Cosmo Servidio: EPA delivers on fuels promise
Last fall, President Trump promised the American people that the Environmental Protection Agency would bring consumers more choices at gas pumps across the country.
In a federal rule finalized last week, EPA Administrator Andrew Wheeler delivered on that promise by clearing regulatory barriers to make it easier to sell fuel with up to 15% ethanol year-round. This action strengthens America’s energy dominance and provides greater market opportunities for American farmers who grow the corn used to produce ethanol. Overall, it’s a win-win for gasoline consumers and farmers.
In the past, the EPA’s regulations meant that gas stations selling E15 often chose to stop selling it during the summer months due to the added regulatory cost and complexity. By removing those additional burdens, operators can now choose to sell E15 all year.

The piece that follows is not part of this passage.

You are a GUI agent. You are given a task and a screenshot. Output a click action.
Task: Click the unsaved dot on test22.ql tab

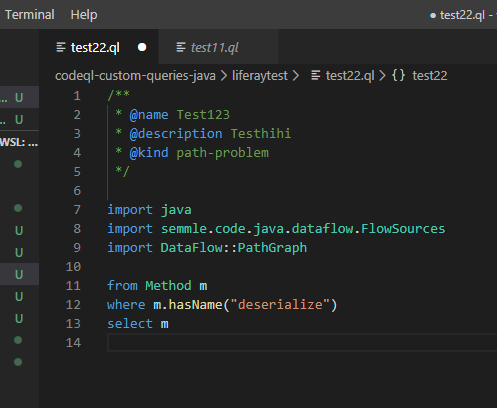click(x=142, y=47)
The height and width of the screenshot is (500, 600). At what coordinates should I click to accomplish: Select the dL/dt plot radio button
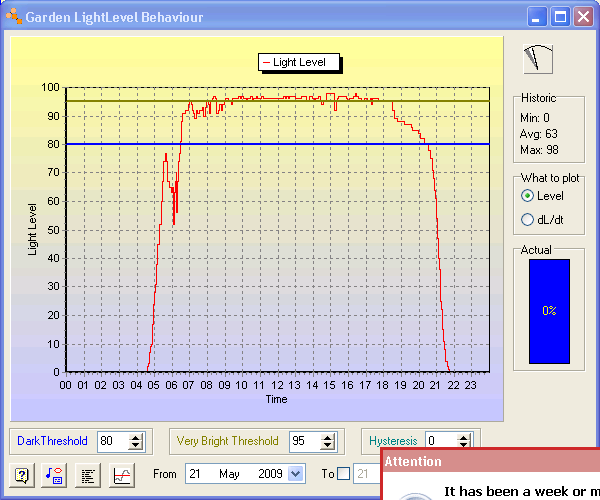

This rule is also a step forward in improving the management of the renewable fuel standard (RFS) program. The RFS program is a national policy that requires a certain volume of renewable fuel to replace or reduce the quantity of petroleum-based transportation fuel. That program makes use of tradable credits — or “RINs” — that refiners use to show they are complying with the program every year.
Trump also directed the EPA to consider a range of reforms to the RIN market. In response, EPA is finalizing changes to certain elements of the RIN compliance system of the RFS program by increasing transparency to deter price manipulation in the RIN market.
The reforms include public disclosure if a party’s RIN holdings exceed certain thresholds and additional data collections to improve EPA market monitoring capability. We believe that the actions we are finalizing today lay a strong foundation for improving the functioning and overall transparency of the RIN market. This will benefit all renewable market participants by ensuring a level and open playing field.
And here in the Mid-Atlantic Region, where small merchant refiners have experienced dramatic fluctuations in RIN prices in the last several years, these RIN market reforms should come as welcome news. We believe these efforts will go a long way to helping small merchant refiners — some who have in the past approached EPA with hardship waiver requests — to comply with the RFS program.
The EPA will closely monitor the implementation of this rule and continue to work on these important topics with interested stakeholders.
This rule package will also require the EPA and stakeholders to engage with and educate consumers at gas pumps and in the RIN markets. We are confident that the EPA’s final rule will help power us toward more innovative, market-driven solutions that provide avenues for continued economic growth and environmental improvement.
The agency’s final rule is a step forward in expanding biofuel opportunities and managing an important program responsibly. Together our actions will give consumers and farmers the certainty and clarity they need.